Tax Tips for Real Estate Agents and Brokers
Most real estate agents and brokers receive income in the form of commissions from sales transactions. You're generally not considered an employee under federal tax guidelines, but rather a self-employed sole proprietor, even if you're an agent or broker working for a real estate brokerage firm. This self-employed status allows you to deduct many of the expenses you incur in your real estate sales or property management activities. Careful record keeping and knowing your eligible write-offs are key to getting all of the tax deductions you're entitled to.
Key Takeaways
- You're typically considered self-employed, which lets you deduct many business-related expenses.
- It's important to keep detailed records of your expenses and income to maximize your tax deductions.
- The PATH Act allows you to take immediate deductions on certain business purchases, boosting your tax savings.
- Common deductible business expenses include marketing costs, transportation, real estate education, licensing fees, and home office expenses.
Reeling in the real estate receipts
As a real estate agent or broker, you usually must invest money before you make money. Normally, you have to market a property before you can sell it, promote yourself to attract homebuyers and sellers, and drive around town quite a bit before you see the fruits of your labor in the form of a commission check.
Most of these costs are tax deductible and should be documented throughout the year.

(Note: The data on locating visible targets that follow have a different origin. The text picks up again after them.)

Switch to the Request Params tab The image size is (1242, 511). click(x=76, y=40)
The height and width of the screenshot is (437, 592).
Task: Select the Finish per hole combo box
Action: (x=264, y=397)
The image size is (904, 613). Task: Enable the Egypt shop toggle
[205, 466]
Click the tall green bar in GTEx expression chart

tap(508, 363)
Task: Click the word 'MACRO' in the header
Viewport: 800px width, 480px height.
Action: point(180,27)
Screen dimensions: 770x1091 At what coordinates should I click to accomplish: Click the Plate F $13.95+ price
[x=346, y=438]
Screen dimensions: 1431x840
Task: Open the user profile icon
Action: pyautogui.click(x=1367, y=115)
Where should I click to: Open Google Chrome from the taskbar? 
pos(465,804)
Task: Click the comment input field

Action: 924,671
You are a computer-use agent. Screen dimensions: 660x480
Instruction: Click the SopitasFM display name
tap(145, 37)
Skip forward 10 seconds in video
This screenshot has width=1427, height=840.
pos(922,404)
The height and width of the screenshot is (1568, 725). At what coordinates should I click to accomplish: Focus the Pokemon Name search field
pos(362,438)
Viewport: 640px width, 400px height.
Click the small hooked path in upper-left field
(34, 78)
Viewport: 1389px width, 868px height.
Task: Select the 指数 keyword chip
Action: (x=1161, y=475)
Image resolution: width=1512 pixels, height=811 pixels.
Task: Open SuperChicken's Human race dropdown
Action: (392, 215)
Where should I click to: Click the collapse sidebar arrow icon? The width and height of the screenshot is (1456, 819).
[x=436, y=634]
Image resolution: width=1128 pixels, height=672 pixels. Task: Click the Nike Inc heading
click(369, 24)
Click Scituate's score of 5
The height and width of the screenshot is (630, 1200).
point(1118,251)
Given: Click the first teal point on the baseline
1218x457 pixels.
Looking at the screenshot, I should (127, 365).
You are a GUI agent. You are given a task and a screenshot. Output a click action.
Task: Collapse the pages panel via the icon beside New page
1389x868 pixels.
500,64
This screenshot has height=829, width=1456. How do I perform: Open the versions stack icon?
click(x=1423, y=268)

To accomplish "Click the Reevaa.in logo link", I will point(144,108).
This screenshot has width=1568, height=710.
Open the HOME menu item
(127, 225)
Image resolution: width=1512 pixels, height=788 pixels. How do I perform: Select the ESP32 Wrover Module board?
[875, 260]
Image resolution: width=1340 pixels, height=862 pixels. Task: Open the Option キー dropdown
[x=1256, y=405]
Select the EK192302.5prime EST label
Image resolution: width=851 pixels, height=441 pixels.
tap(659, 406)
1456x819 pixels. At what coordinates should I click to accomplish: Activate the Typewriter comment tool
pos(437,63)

A few tools, like TurboTax Premium can help you keep good tax records. Or try the QuickBooks self-employed app for Android or iPhone, which can help you track your mileage and expenses while on the go.
Set up a basic filing system to organize your paper receipts and income documents, such as checks and credit card statements. Certain documents need to be kept for several years. For example, property that depreciates, such as the car you use to show homes, office equipment, and your office furniture, is usually deducted over time rather than right away. Keep the receipts for depreciating items for as long as you own them and then for a few more years.
How does the PATH Act affect you?
The Protecting Americans from Tax Hikes (PATH) Act provides real estate agents and brokers some additional relief when it comes to business-related purchases by making changes to the IRS Section 179 deduction. Enacted in 2015, the PATH Act allows you to immediately deduct all or a greater portion of your purchase, which means bigger savings at tax time.
For example, in tax year 2024 you can expense, or write off, up to $30,500 of the price of a new car for the tax year in which you bought it. There are certain limits to the type of vehicle that qualifies for this tax break, however, as well as limits to the amount of the allowable deduction.
TurboTax Tip:
To qualify as deductible, your expenses must be ordinary, necessary, directly related to your business, and reasonable in amount.
Allowable tax deductions you need to know
Take advantage of every tax deduction you can. Even minor costs can be deducted, and they don't have to be critical to your business to count.
Here are some of the most common real estate agent and broker deductions:
- marketing expenses such as sales and open house signs and flyers, your website development and maintenance, and business cards and mailers
- real estate coaching, training, and education costs
- real estate licensing and renewal fees
- real estate association dues, multiple listing service (MLS) dues and brokerage desk fees
- transportation expenses including automobile maintenance and repairs, gas, mileage, auto insurance, parking and new car purchase or lease costs
- travel airfare, lodging, and meals for real estate education and business purposes
- home office expenses, whether you rent or own your home
- gifts ($25 deduction limit per client per year) and other costs you incur to please clients and keep them coming back to you for their real estate needs
Keep in mind that to qualify as deductible, real estate business expenses must be: ordinary and necessary, directly related to your business and a reasonable amount. IRS Publications 463 and 535 can help you determine whether a specific expense is tax deductible.